What the task asks >>
Read through the material below and find each line that has the word "Open"; copy it.
=== Section Start ===
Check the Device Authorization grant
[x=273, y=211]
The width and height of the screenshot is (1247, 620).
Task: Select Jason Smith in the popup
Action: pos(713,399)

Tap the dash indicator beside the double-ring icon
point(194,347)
=== Section End ===
=== Section Start ===
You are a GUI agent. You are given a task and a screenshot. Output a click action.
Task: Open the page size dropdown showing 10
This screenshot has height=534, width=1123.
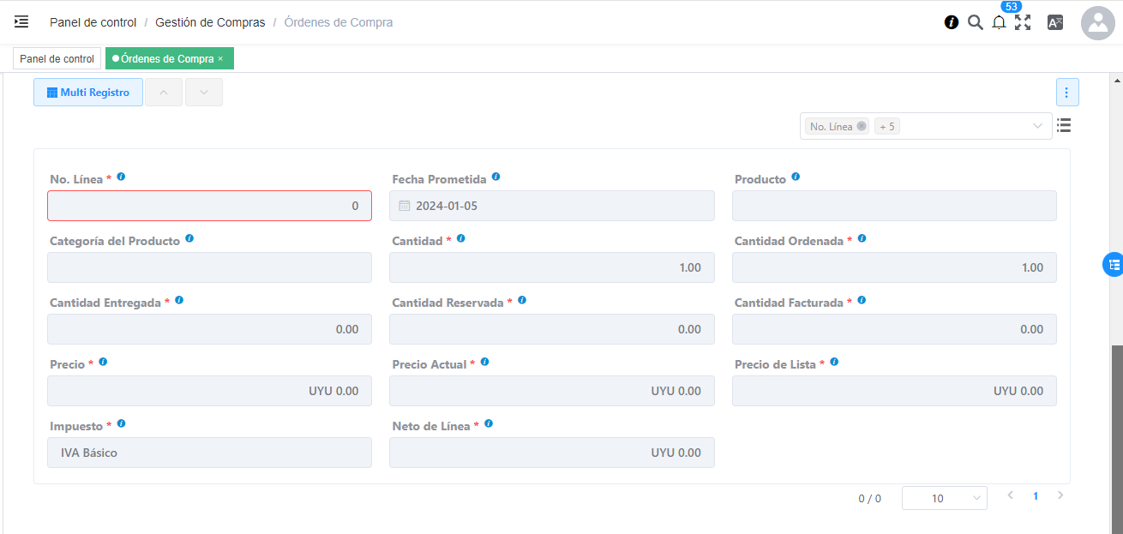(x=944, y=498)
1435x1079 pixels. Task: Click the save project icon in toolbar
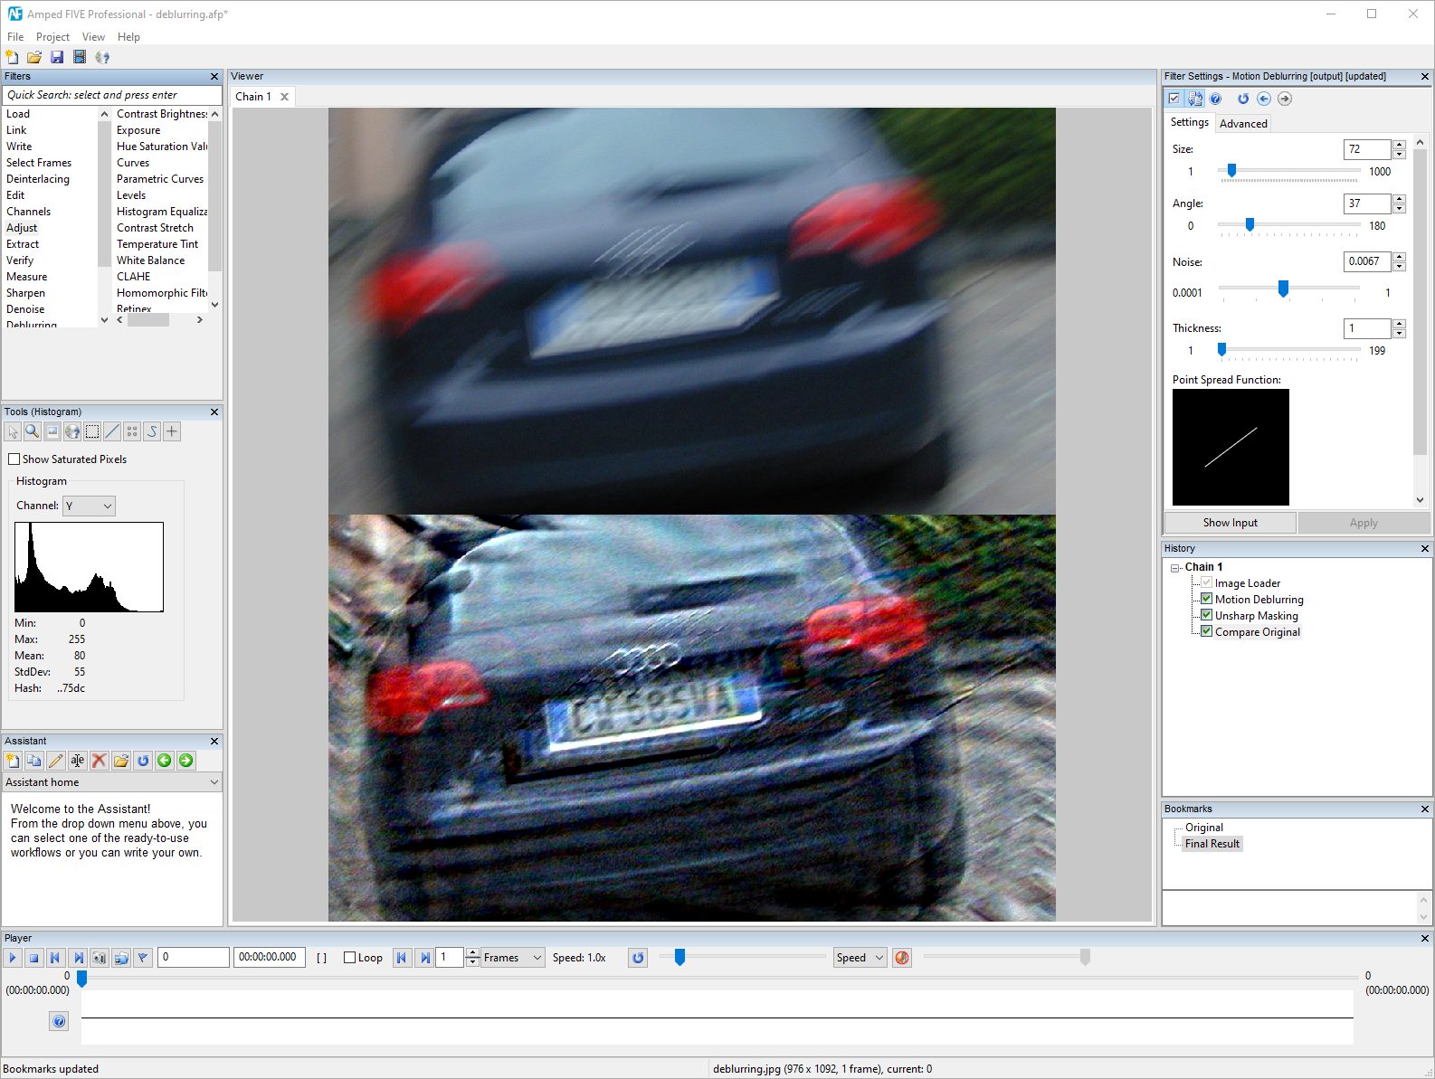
=== Section End ===
=== Section Start ===
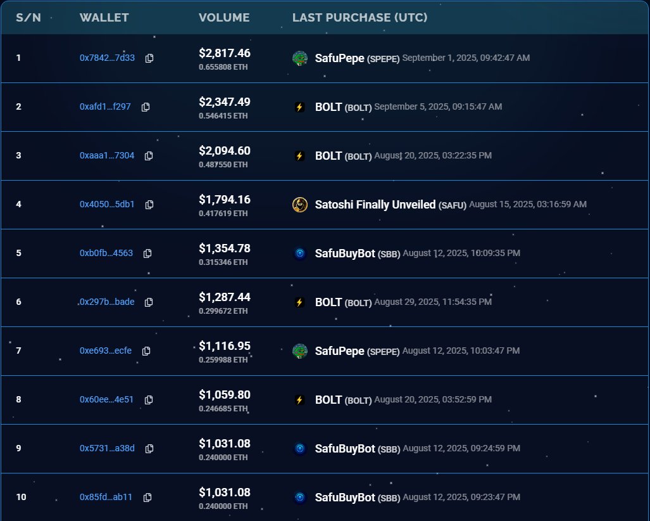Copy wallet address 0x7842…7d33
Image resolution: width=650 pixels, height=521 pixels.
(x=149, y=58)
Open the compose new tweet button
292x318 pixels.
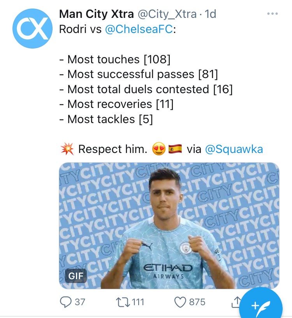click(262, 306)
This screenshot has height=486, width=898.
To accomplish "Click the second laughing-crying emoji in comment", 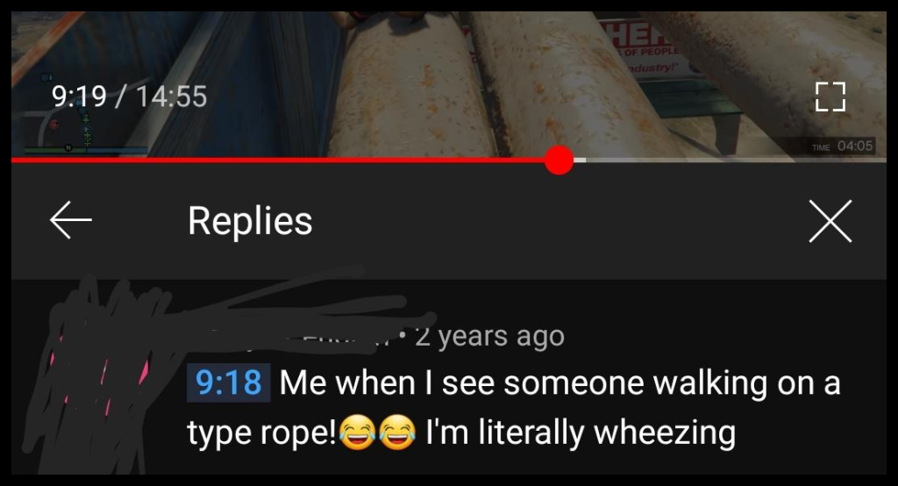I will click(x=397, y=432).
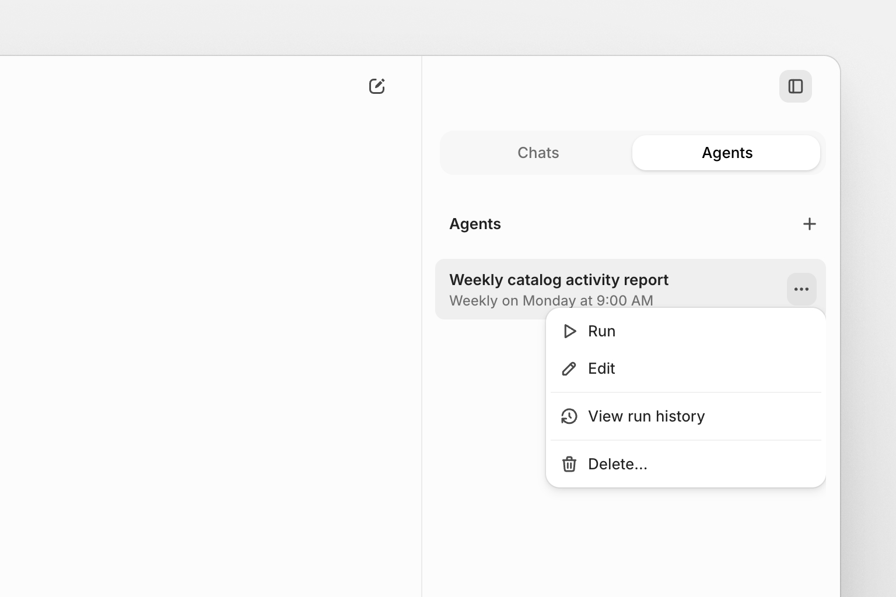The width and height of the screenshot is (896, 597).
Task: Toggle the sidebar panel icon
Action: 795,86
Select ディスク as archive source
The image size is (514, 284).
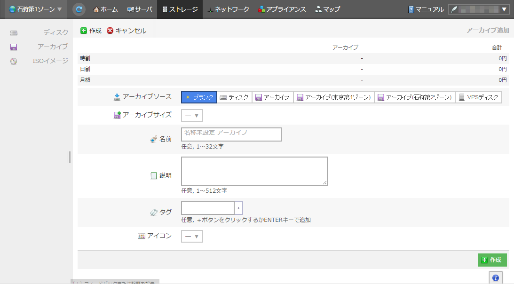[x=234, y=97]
=== Section End ===
Worked solution >>
Task: Open the page size dropdown showing 10
Open the compose new tweet button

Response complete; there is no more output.